Setting the bar, and lowering it
After reporting the dosing disorder, Treves spearheaded efforts to establish dosimetry baselines and formulate guidelines, which were released in February in The Journal of Nuclear Medicine and will be permanently available for free online. Moreover, the prevalence of dosage cards and calculators like those on EANM's website allow physicians to quickly administer the currently recommended dose (available at www.eanm.org/scientific_info/dosagecard/dosagecard.php)."For every patient who has previous cross-sectional images for reference, we are able to lower voltage from 100 to 80 kVp and current from 100 to 40 mAs for PET/CT studies," bringing exponential dose reductions, explains Helen R. Nadel, MD, a pediatric radiologist at British Columbia Children's Hospital in Vancouver, Canada. Nadel's department also has switched to using 18F-FDG for lymphoma and even inflammation imaging, significantly reducing doses by totally eliminating the far more radioactive I-111 or Ga-67.
Cutting out a scan
Compared with the more ubiquitous filtered back projection (FBP), Treves and colleagues were able to cut radiation dose in half for bone and renal SPECT using ordered subset expectation maximization (OSEM) iterative reconstruction, while producing higher quality images. "It's not a new technique, but previously computers needed a full day to make the computations, now it takes on the order of one or two minutes," Treves notes. His findings are especially important for pediatrics because the method allows physicians to shorten scan time by half, a plus for fidgety children.In addition to fusing PET and SPECT with prior CTs to spare an exam, Nadel secures the same savings by foregoing a low-dose attenuation correction CT scan prior to a post-contrast diagnostic CT and performing a single post-contrast CT, at lower kVp and mAs.
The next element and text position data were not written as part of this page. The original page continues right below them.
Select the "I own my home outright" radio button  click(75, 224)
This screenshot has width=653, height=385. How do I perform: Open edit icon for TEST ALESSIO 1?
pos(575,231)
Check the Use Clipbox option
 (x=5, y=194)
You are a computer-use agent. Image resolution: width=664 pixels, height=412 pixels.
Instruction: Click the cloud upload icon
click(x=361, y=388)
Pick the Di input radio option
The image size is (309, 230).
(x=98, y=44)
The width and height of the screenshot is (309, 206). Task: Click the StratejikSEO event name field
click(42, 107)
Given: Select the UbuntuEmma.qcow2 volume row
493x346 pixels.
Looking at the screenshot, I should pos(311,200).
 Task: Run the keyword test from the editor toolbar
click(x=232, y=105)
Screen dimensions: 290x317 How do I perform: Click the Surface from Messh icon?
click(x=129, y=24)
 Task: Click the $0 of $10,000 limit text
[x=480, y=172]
But kids take the back seat
Some technological advances for dose reduction have spilled over to benefit kids, with more sensitive gamma cameras offering twice the detectors—more counts with less radiation—as one of the more notable advances. Unfortunately, little people generate a smaller nuclear imaging market, meaning that few system advances have been directed at pediatric imaging because adult cardiology and oncology are simply more profitable. Treves thinks much of the technology is there, it's just a matter of optimizing them for pediatric patients. "If you could take some of these machines, which offer quicker acquisition times—as much as four times quicker—and adapt them to children, you could really lower doses."While standardization has no doubt had the widest effect, Nadel highlights the new paradigm of dose reduction, citing R. Paul Guillerman, a radiologist at Texas Children's Hospital in Houston: "It's no longer just how low can you go, but how can you go low."